Many will be hoping that the new Prime Minister represents a change in direction. But with inflation soaring, energy bills rising, and growth stagnating, will ‘Trussonomics’ be enough to turn things around?
Truss’ liberal free market outlook could well be the answer. Listening to her throughout the leadership campaign, it is clear she is committed to encouraging investment and improving productivity. Indeed, this ‘trading one’s way out’ of a dire economic state will hopefully lead to a boost in wages and growth of the economy.
Certainly, Truss has had a surprisingly upfront ideological worldview. Keen to liberalise regulations, knock down trade barriers and cut taxes, she is already distancing herself from previous Conservative governments. However, reform of the pro-growth nature will take time to make an impact. With the current cost of living crisis, and a general election in two years, this is time that she does not have.
Yet, the trajectory has been clearly marked out over the past twelve weeks of campaigning. Even in July she promised cutting £30bn in taxes. Sentiment around reducing the tax burden may be welcomed, but one must be cautious of biting off more than one can chew. For example, the recent proposal of the £100bn plan to freeze energy bills. Although there is a need to ease the cost of living crisis, this plan has much in common with the Furlough Scheme, whilst costing £30bn more; a policy that is more of a blanket handout rather than a targeted one. The extraordinarily large cost will be added to government debt which is already more than double gross domestic product. This is a bad habit to get into, and once the appeal of ‘ready money’ is there, it is hard to succour the temptation to use it.

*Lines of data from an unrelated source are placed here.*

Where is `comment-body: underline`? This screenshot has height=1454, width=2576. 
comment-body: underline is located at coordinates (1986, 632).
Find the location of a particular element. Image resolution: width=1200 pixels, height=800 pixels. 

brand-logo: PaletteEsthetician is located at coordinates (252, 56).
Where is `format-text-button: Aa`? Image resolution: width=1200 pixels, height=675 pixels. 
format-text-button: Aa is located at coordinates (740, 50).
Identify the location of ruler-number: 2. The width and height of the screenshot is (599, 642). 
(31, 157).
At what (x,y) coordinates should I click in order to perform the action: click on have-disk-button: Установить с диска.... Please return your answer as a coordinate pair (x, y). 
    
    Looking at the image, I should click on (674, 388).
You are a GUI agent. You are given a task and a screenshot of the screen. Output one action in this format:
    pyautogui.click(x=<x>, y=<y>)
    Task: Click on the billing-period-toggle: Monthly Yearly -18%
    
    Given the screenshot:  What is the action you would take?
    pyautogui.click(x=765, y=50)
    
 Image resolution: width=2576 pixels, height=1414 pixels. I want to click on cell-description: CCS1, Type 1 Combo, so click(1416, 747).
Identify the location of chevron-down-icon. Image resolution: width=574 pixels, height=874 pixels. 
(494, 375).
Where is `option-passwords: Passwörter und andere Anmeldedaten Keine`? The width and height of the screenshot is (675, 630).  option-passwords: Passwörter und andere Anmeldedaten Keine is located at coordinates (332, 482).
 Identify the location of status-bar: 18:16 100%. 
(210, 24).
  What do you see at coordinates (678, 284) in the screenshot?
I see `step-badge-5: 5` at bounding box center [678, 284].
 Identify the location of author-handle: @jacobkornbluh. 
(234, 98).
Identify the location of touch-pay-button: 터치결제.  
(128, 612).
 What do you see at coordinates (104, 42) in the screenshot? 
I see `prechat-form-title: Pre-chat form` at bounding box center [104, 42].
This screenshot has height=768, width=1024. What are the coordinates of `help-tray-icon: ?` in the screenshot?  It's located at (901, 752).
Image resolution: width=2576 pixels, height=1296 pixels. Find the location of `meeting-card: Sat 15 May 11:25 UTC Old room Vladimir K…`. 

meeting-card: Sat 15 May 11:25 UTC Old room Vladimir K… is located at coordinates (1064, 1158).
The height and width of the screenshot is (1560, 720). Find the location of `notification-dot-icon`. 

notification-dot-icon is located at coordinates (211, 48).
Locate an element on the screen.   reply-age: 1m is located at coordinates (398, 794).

However, the Truss government does have an opportunity to use cuts in regulations to create innovation and grow the economy. Proposed regulation cuts would indeed illustrate many of the silver linings of Brexit. The main target in sight, the EU’s Solvency II regime, is set to be scrapped to enable insurance companies and pension providers to invest far more in the UK capital markets. Changing the rules could unlock billions of investment in all sectors of the UK, resulting in an increase in UK competitiveness and growth for our economy.
When tackling housing, which has been deemed in crisis for more than 30 years, perhaps simple deregulation and planning reform could be used to solve the situation. Truss does appear to be anti-regulation and pro-reform, this being something necessary to save the housing crisis. However, although she indicated toward making it quicker and easier for developers to build on “opportunity areas” on brownfield land, this may not be enough. For example, low-tax zones across northern England will have lower business rates and little to no planning restrictions to encourage investment. Why not do the same in the south, where demand for housing is far greater?
Nonetheless, there is still a lot to be optimistic about with Liz Truss becoming the new Prime Minister. The new government will be unashamedly pro-growth and anti-regulation, this being a welcome change to the country’s economy. There are still immediate problems to be dealt with in both the short and long term, and Truss must enact policy change rapidly and effectively. If she does, the Truss government could succeed in repairing our economy and our country, and she will be revered as overcoming some of the most difficult challenges facing a new prime minister.